The Karnataka Rajya Raitha Sangha (KRRS) has urged the State government to revoke the amendments and laws on land reforms and APMC introduced by the previous BJP government, on the grounds that they are detrimental to the farmers.
A demonstration was held in Mysuru on Thursday as part of a State-wide agitation urging the Siddaramaiah government to revoke and drop the Land Reforms Amendment Act 2020, APMC Amendment Act 2020 and the Anti-cow Slaughter Act.
While the Karnataka Land Reforms (2nd Amendment) Act 2020 paves way for non-farmers to buy agricultural land for non-agricultural purposes, the APMC (Amendment) Act 2020 allows for selling agricultural produce outside the ambit of the APMC.
Mr. Badagalpura Nagendra, president, KRRS, said that the land reforms Act was an effort by the BJP to facilitate corporates and industrial houses to procure land from farmers and expressed concern that it would have a negative bearing on agriculture and food security. He said it was a blatant effort during the pandemic to snatch away the land of the farmers and had it over to the corporates and even the Congress led by Mr. Siddaramaiah, had opposed it.
The amendment to the land reforms act struck at the very concept that tiller is the owner of the land which prevailed in the State since decades, according to the KRRS leader.
‘’It is our demand that now the Congress is in power and Mr. Siddaramaiah himself is the CM, the laws inimical to the welfare of the farmers should be revoked and the process should be completed in the very next session of the Assembly,” said Mr. Nagendra.

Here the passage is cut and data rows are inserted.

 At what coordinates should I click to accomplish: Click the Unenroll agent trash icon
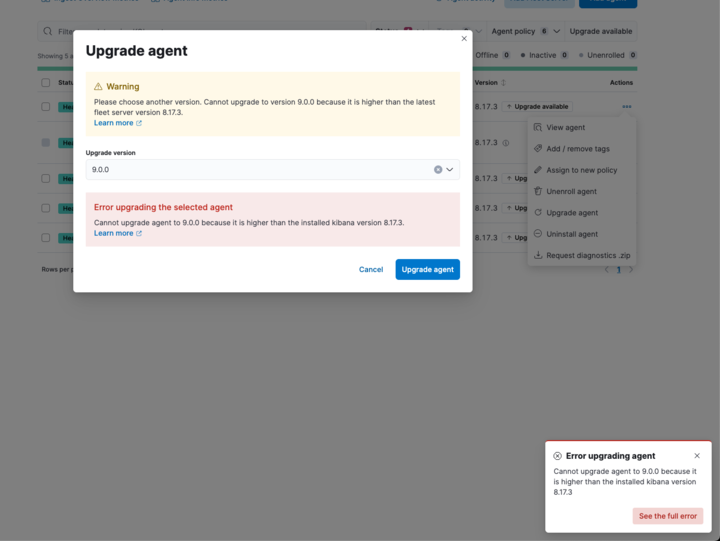(538, 191)
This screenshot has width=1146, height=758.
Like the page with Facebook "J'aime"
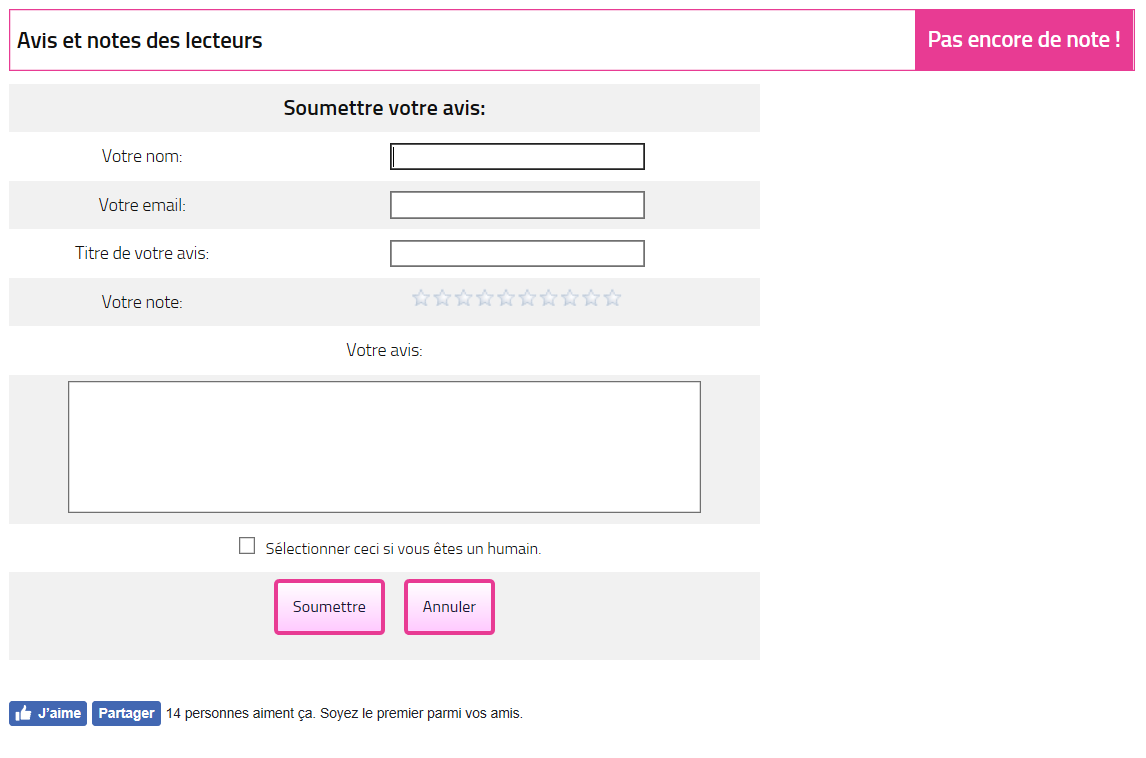click(x=48, y=713)
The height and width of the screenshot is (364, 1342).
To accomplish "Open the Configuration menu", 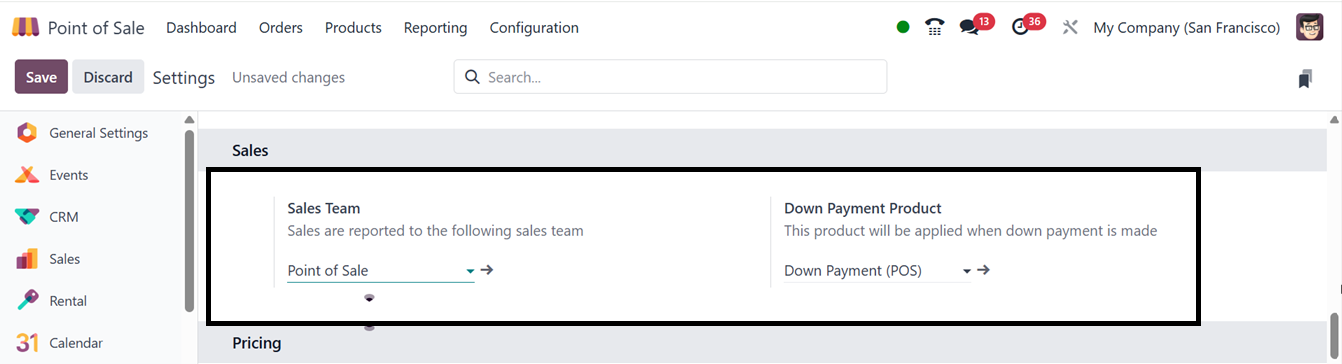I will pos(534,28).
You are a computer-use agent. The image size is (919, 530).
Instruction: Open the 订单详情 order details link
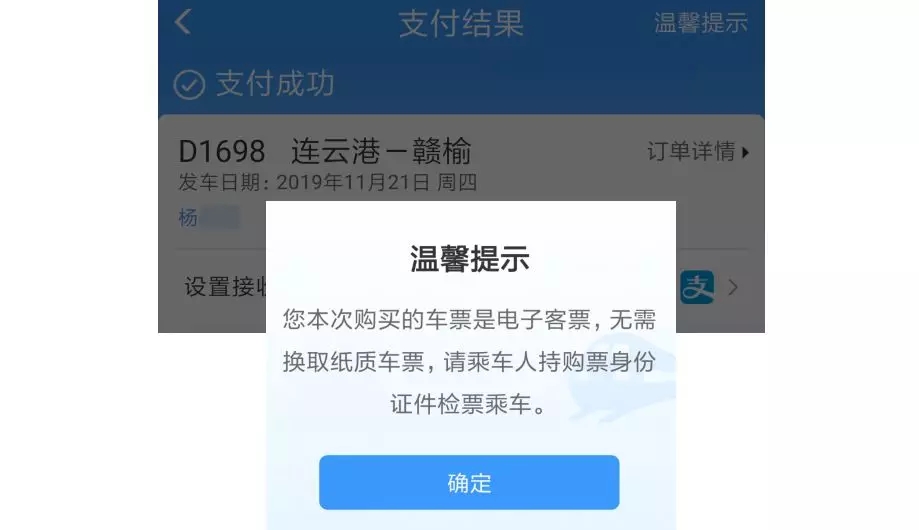click(691, 151)
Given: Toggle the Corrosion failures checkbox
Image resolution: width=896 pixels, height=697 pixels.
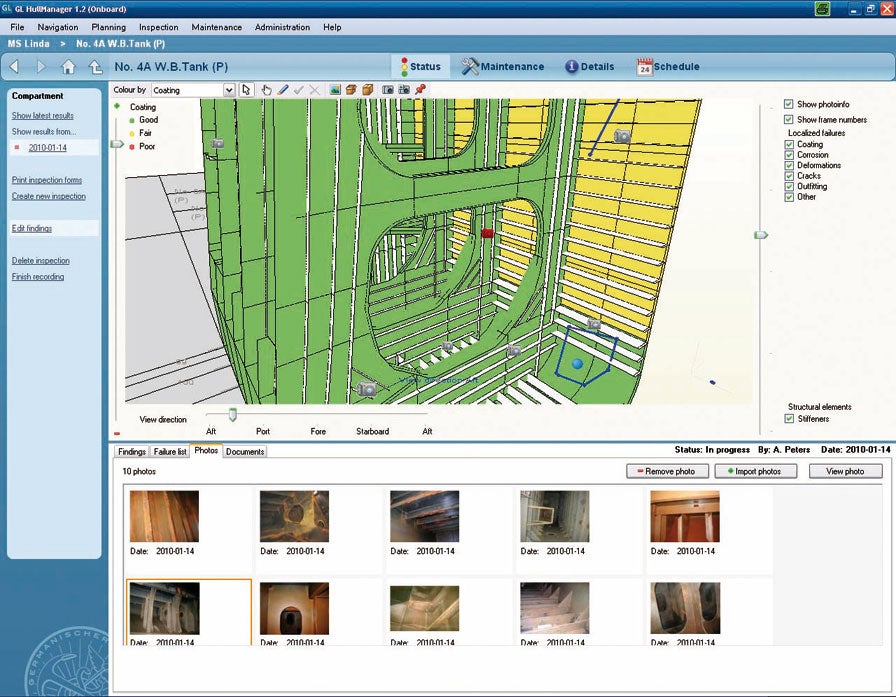Looking at the screenshot, I should coord(790,155).
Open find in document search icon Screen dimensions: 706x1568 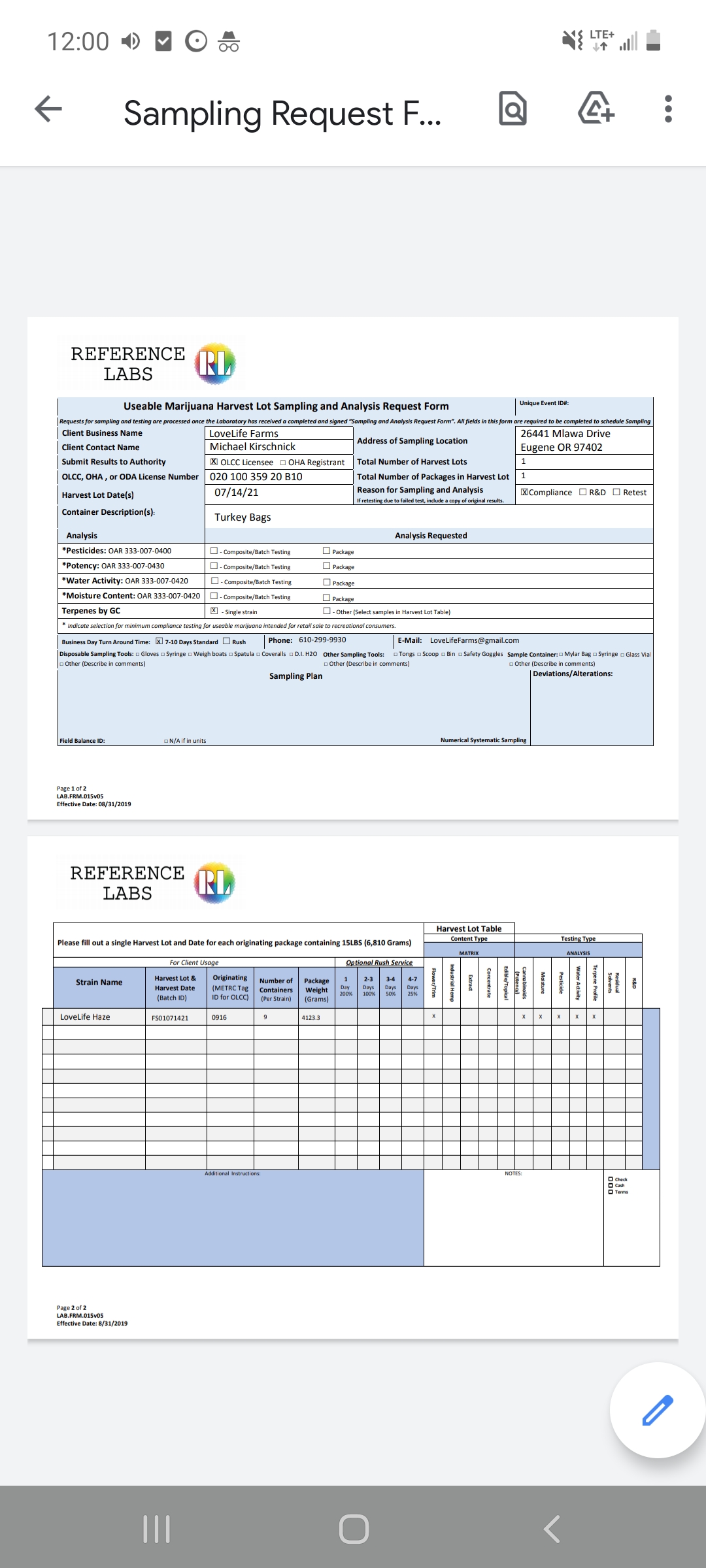(x=513, y=109)
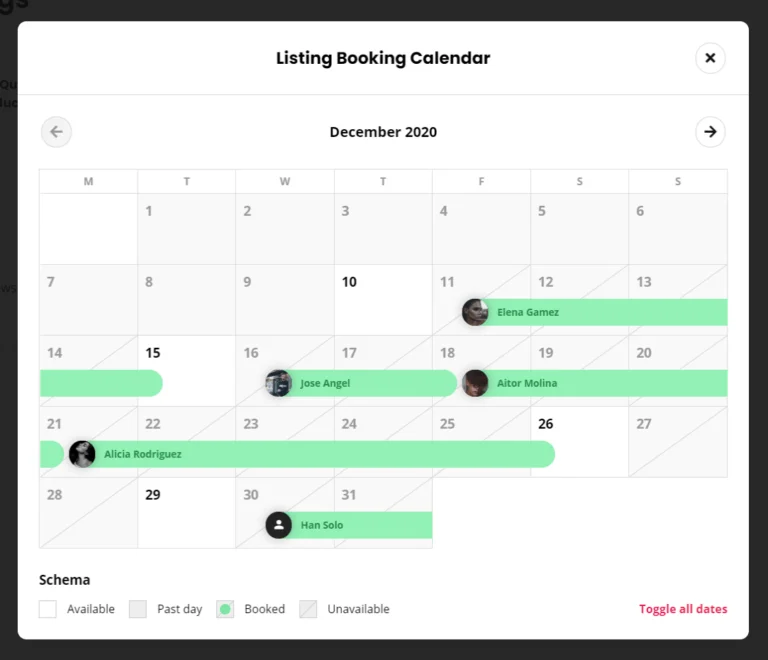768x660 pixels.
Task: Click the previous month arrow icon
Action: [x=56, y=132]
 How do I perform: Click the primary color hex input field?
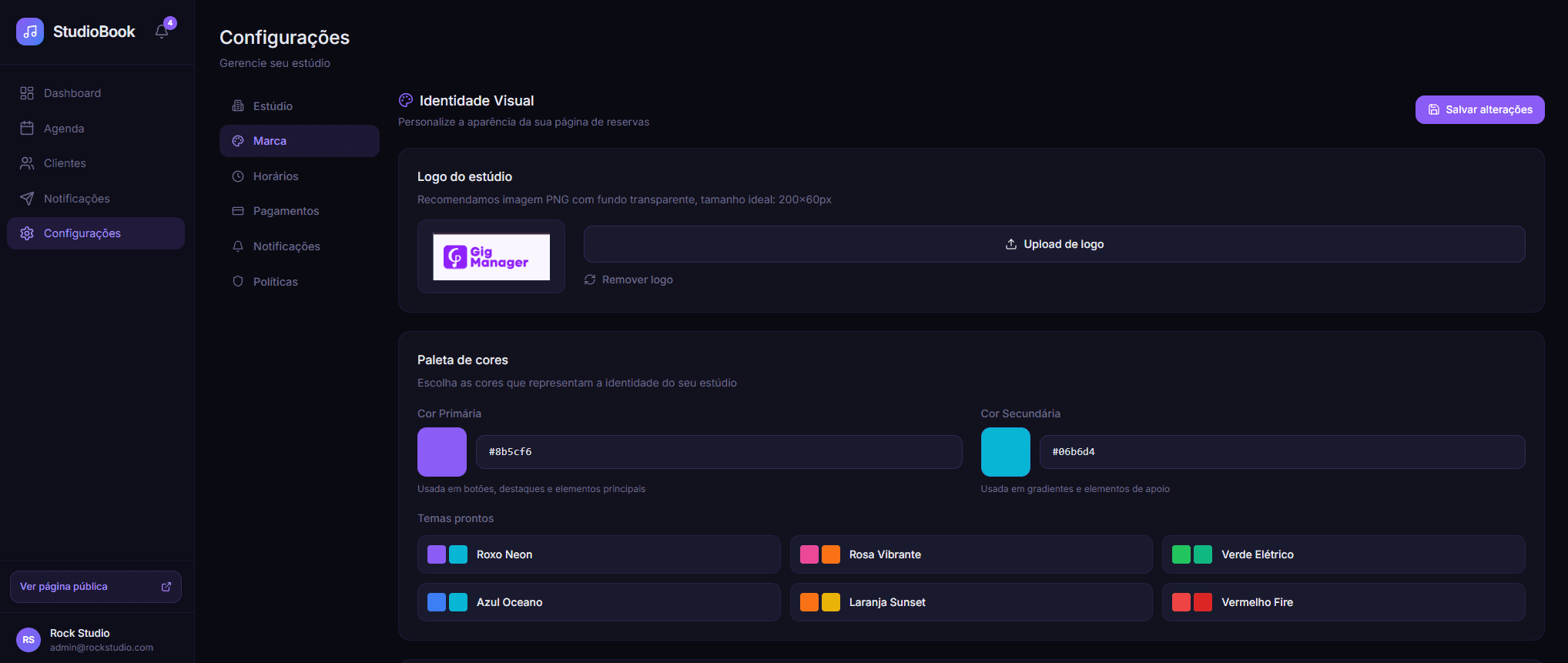(718, 452)
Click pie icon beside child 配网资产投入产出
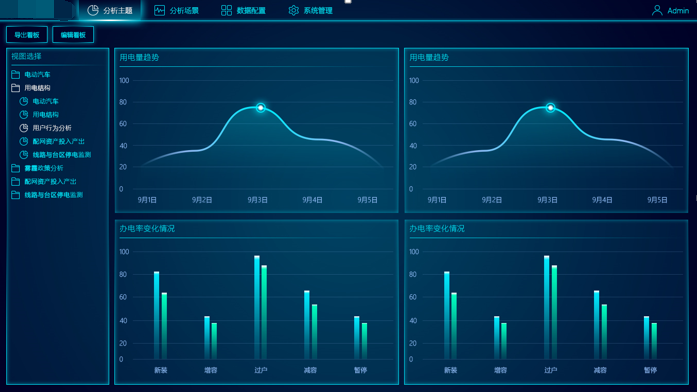Image resolution: width=697 pixels, height=392 pixels. pyautogui.click(x=24, y=141)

The amendment to the APMC Act was opposed by the farmers on the grounds that it paved way for multinationals to enter agriculture market and there were concerns that in the long run they would control the market with devastating consequences to the farming community, said Mr. Nagendra. Though Prime Minister Narendra Modi withdrew three contentious laws following a year-long agitation by the farmers, the BJP governments of B.S .Yediyurappa and Basavaraj Bommai in Karnataka did not follow suit. Hence we urge Mr. Siddaramaiah to revoke the Acts,” Mr. Nagendra added.
On the Anti-cow slaughter Act, Mr. Nagendra said that the provisions in the law has ensured a ban on sale of cattle for slaughter and this was forcing farmers to abandon the practice of rearing cows and cattle. The law has lent a debilitating blow to the practice of animal husbandry and dairy farming as low milch yielding cows cannot be dispensed with under the law, according to Mr.Nagendra.
The KRRS also urged the government to give statutory provisions to the recommendations of the Agricultural Price Commission on minimum support price. ‘’Otherwise they will be advisory in nature and not benefit the farmers,” said the KRRS.
‘’It is only fair that the new government should be given time to settle and perform. But in case the Congress fails to meet any of our demands then protests will be intensified,” said Mr. Nagendra.